Wilson’s costly misjudgment in post-First World War vision
Now that we have finished marking the 100th anniversary of the First World War armistice, it is time to consider the peace negotiations that followed the Great War. The Treaty of Versailles was the eventual outcome of the Paris Peace Conference that involved delegates from peoples and countries around the world. The treaty was so instrumental that it was the basis for much of the geopolitical landscape we experience today.
Despite the fact that the US never ratified the Treaty of Versailles, its president, Woodrow Wilson, was the most influential force behind the document. Wilson played such a critical role in composing the peace that followed the First World War because the US troops that he sent to Europe were the vital element that turned the tide against Germany. As a result, he was able to twist the arms of Britain and France to accept his vision of the post-war world.
What did that vision look like? Wilson saw the war in moral terms. He believed Americans were fighting to end all war and that meant bringing an end to autocracy, empire, and secret treaties. He advocated in favor of open diplomacy in the form of a League of Nations and for the democratization of European political institutions. Wilson wanted to redraw the map of Europe according to the principles of national self-determination. His focus was on fixing the international system that he saw as broken.
Wilson succeeded in forcing other nations to accept his vision. Yet he failed spectacularly in his duties as president of the US. He failed to understand that he, like any world leader, would have to prioritize his country’s needs and ideals.

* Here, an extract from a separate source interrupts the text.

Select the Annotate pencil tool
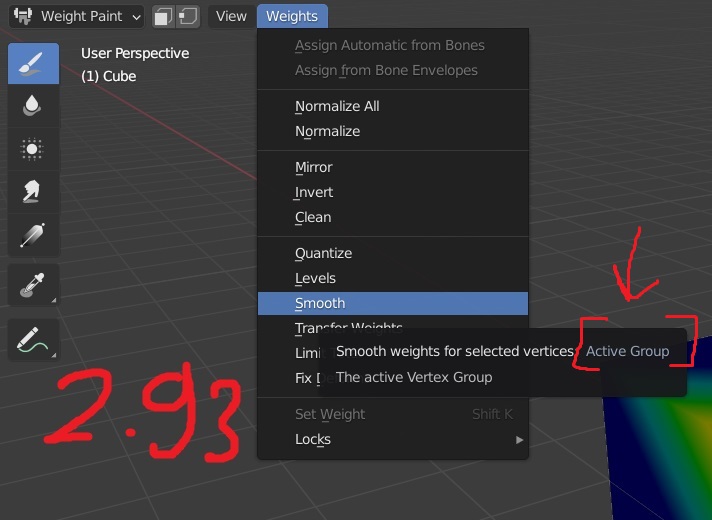The height and width of the screenshot is (520, 712). [33, 340]
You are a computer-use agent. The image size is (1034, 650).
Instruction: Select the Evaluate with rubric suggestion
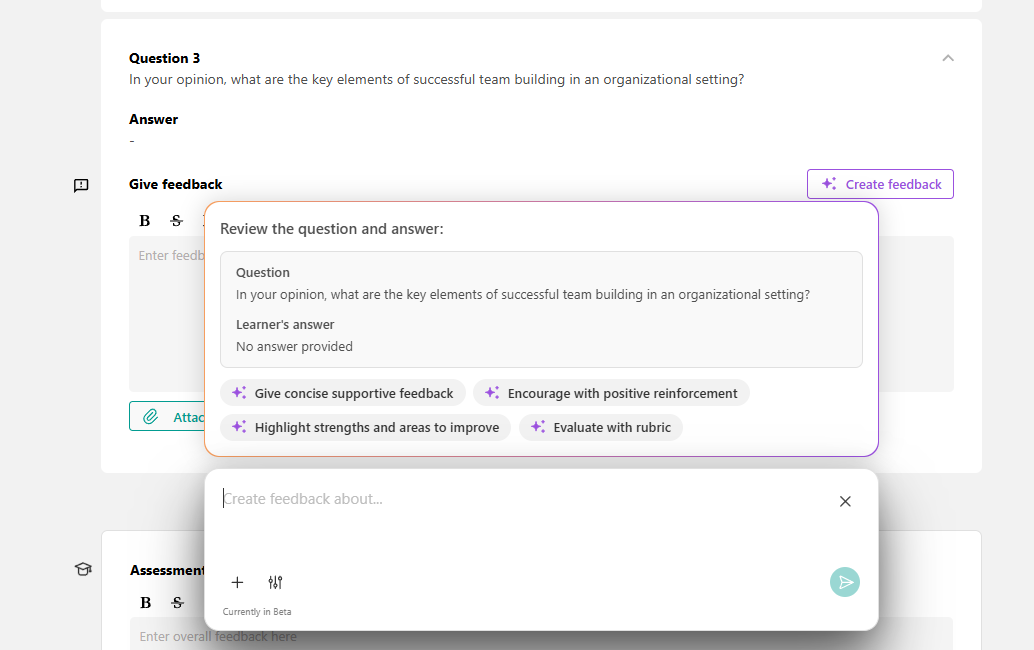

Wilson’s advisers cautioned him against attending the Paris Peace Conference, but he refused to listen. He left them in the US and traveled to Europe to preside over the post-war adjustment. In fact, Wilson was the first sitting US president to visit Europe. He arrived in Paris in December 1918 to great adulation and proceeded to tour various cities before the conference even began. Europeans saw him as a hero coming from the “New World” to rescue them from evil.
Wilson succeeded in forcing other nations to accept his vision. Yet he failed spectacularly in his duties as president of the US.
Ellen R. Wald
Americans had a very different perspective, but Wilson was probably unaware as he was isolated from American public opinion. He did not even consider the opinions of most other world leaders. Even though delegations descended on Paris from around the world, Wilson and the leaders of Britain, France and Italy conducted the negotiations in secret.
While in Paris, Wilson ignored what was happening back in the US. He was busy redrawing the map of Europe, crafting the League of Nations and establishing the mandate system that would impact millions across the Middle East and Africa. Just before his trip to Europe, the US midterm elections had returned a Republican majority to the Senate, in opposition to Wilson. Nevertheless, Wilson failed to consult with any senators before setting sail for Europe, even though Senate approval would be necessary for any American decisions in Paris.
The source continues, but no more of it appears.